Discriminant analysis (DA) is a statistical technique used to predict the group membership of a new observation. A set of known observations is employed to estimate the weights or parameters, as well as to compute the discriminant score, which serves to categorize the observations into two groups, $G_1$ and $G_2$. The method typically involves either minimizing the total deviations of misclassified observations or maximizing the total deviations of correctly classified observations. A new observation is classified into one of the groups by comparing its discriminant score to the evaluation score derived from the discriminant function.
Data envelopment analysis (DEA) evaluates the relative efficiency of a set of homogeneous decision-making units (DMUs) [1]. DEA is particularly effective when multiple inputs and outputs are involved, as traditional methods may struggle to assess efficiency in such complex scenarios [2]. It is especially valuable when conventional approaches, such as ratios (e.g., cost per unit), are insufficient due to the multifaceted nature of the inputs and outputs [3]. Despite their differences, there are notable similarities between DEA and DA. DA is used to differentiate two sets based on prior knowledge, whereas DEA categorizes two sets into efficient and inefficient classifications without the need for prior knowledge [4]. The goal programming method can be applied within each of these frameworks to improve their efficacy [5].
A novel non-parametric discriminant analysis approach has recently been proposed, which is capable of generating a set of weights for a linear discriminant function, thereby producing an assessment score to determine the group membership of observations [6], [7]. This non-parametric approach is referred to as DEA/DA. However, the original DEA/DA method does not accommodate negative data. To address this limitation, an extended version of DEA/DA has been introduced, known as extended DEA/DA, which can handle negative data effectively [8].
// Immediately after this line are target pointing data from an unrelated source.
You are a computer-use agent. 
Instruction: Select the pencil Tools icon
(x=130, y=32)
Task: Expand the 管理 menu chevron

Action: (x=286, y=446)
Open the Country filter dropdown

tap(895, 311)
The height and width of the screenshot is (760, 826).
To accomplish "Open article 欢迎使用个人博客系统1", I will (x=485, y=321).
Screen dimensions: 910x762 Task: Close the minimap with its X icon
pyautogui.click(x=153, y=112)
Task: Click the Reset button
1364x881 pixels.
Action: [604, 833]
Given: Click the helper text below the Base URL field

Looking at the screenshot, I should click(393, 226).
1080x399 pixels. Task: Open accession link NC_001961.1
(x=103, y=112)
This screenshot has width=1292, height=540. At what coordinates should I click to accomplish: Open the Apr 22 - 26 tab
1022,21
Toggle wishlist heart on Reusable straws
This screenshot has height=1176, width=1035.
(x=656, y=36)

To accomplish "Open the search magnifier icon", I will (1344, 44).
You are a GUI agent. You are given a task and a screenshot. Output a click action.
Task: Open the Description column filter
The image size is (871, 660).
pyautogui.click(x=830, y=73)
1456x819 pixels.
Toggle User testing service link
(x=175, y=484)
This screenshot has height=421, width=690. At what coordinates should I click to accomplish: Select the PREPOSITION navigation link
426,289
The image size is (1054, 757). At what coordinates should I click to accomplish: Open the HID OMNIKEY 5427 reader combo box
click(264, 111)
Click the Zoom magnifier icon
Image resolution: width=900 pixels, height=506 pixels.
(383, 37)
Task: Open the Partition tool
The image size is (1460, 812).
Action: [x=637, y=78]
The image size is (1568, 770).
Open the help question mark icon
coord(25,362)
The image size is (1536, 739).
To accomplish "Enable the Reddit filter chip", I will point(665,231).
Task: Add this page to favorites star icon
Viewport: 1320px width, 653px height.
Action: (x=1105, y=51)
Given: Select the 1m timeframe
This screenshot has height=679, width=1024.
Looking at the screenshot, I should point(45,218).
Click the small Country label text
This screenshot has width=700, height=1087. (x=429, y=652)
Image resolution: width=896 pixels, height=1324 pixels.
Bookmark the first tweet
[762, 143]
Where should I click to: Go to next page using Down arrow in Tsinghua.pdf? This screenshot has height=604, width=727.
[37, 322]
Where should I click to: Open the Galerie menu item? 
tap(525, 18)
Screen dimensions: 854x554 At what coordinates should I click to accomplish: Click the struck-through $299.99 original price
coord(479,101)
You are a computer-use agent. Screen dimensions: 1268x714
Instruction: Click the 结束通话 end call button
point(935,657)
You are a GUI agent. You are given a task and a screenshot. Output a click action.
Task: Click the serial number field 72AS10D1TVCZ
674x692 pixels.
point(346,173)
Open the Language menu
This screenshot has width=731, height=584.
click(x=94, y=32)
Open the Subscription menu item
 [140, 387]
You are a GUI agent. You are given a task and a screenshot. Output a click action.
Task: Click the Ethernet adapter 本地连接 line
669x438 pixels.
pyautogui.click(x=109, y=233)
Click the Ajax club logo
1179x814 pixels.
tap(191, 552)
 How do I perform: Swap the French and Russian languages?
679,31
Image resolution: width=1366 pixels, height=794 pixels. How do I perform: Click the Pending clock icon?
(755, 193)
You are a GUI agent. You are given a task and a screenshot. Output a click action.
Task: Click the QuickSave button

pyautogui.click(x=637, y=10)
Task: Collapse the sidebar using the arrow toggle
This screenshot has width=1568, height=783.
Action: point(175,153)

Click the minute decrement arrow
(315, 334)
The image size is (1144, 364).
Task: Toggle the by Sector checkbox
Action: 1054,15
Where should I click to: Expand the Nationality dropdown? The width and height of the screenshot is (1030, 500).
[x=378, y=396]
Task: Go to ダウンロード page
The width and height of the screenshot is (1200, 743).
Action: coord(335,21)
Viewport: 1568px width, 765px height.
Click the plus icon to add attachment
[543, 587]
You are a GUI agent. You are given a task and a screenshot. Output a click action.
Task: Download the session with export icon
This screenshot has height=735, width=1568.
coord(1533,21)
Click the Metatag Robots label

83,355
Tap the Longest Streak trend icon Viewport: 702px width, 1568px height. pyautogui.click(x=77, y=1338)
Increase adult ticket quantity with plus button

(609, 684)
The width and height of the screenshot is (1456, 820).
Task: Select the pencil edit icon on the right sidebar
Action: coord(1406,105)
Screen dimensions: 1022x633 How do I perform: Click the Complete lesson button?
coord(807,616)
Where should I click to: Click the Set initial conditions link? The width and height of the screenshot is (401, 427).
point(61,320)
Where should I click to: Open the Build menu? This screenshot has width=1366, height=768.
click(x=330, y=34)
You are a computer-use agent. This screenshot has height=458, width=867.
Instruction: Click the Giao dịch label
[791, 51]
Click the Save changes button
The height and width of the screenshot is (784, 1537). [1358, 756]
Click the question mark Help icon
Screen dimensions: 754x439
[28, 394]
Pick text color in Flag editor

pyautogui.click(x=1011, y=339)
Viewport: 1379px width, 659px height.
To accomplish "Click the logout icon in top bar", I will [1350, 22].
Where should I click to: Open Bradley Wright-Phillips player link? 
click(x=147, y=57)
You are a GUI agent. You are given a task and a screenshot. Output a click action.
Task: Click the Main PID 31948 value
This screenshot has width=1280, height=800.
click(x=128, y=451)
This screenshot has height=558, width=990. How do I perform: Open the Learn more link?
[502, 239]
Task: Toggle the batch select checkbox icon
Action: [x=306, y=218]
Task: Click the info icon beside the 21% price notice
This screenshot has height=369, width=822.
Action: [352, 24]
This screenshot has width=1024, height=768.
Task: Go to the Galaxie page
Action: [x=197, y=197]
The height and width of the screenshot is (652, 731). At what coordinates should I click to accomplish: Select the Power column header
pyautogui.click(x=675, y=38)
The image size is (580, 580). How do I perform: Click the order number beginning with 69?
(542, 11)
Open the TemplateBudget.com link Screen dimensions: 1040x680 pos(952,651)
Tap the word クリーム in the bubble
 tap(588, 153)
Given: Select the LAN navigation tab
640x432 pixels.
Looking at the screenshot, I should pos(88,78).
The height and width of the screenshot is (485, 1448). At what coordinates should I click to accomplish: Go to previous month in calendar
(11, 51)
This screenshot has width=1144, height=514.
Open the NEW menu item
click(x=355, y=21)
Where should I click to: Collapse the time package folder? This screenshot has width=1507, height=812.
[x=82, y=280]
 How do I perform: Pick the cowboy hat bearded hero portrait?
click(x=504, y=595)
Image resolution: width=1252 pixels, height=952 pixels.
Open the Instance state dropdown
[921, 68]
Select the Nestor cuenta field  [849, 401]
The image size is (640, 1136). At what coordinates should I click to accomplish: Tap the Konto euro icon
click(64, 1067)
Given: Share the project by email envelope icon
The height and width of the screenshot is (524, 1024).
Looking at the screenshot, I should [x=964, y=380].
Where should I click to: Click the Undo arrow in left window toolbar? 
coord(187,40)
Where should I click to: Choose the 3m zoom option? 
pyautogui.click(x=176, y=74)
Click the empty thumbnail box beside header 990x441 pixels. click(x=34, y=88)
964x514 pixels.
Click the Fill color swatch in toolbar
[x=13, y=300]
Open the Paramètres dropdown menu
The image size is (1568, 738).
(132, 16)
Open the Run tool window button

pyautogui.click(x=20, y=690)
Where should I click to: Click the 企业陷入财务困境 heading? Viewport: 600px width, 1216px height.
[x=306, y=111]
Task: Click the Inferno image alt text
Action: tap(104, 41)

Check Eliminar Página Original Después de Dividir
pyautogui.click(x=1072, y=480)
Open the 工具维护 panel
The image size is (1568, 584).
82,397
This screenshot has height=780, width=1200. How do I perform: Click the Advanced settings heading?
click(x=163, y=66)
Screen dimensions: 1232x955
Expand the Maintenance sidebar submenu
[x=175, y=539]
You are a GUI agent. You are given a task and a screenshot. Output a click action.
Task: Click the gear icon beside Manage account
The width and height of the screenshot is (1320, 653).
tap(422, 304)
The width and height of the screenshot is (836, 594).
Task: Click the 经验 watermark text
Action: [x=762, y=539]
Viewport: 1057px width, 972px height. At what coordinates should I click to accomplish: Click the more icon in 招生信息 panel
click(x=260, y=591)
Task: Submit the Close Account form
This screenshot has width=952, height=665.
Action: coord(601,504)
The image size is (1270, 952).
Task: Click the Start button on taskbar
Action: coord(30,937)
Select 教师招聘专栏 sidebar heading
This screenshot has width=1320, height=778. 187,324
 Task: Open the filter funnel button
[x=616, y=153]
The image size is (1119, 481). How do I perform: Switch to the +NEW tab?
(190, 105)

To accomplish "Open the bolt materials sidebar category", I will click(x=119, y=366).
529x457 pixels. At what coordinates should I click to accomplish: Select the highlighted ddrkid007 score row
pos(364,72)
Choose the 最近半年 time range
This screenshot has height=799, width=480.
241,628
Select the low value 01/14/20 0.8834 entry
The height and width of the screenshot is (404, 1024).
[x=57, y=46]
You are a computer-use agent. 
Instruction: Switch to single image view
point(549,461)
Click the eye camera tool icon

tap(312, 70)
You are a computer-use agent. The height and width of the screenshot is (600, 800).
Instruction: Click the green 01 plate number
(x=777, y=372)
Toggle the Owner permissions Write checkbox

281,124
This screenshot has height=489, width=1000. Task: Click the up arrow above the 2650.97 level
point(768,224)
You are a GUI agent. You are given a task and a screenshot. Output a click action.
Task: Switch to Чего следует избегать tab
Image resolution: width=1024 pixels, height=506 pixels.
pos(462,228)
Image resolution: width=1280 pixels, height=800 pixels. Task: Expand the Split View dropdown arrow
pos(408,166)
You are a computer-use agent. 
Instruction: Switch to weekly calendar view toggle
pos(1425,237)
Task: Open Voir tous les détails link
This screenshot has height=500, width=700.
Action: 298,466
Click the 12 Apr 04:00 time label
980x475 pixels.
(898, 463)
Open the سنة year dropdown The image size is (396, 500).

The extended DEA/DA approach aims to minimize the overall discrepancies in misclassified observations. In contrast, the primary criterion for evaluating a DA model is the total number of observations that it classifies correctly. Sueyoshi [9] proposed a novel MIP technique to extend the DEA formulation [10], [11], which estimates weights by minimizing the total number of misclassified observations.
However, none of Sueyoshi's models address the classification of imprecise data. Jahanshahloo et al. [12] introduced a method that overcomes a limitation of Sueyoshi's models. Furthermore, Jahanshahloo et al. [13] proposed a method for classifying interval data using DA models by minimizing the sum of the external deviations of all misclassified vertices in the interval data. In recent years, numerous scholars have developed and implemented innovative models and applications of DEA, extending its use to a variety of fields, including energy efficiency, healthcare management, and sustainability assessment [14], [15], [16], [17], [18], [19], [20], [21]. These advancements underscore the versatility of DEA in addressing complex decision-making and performance evaluation challenges across multiple industries.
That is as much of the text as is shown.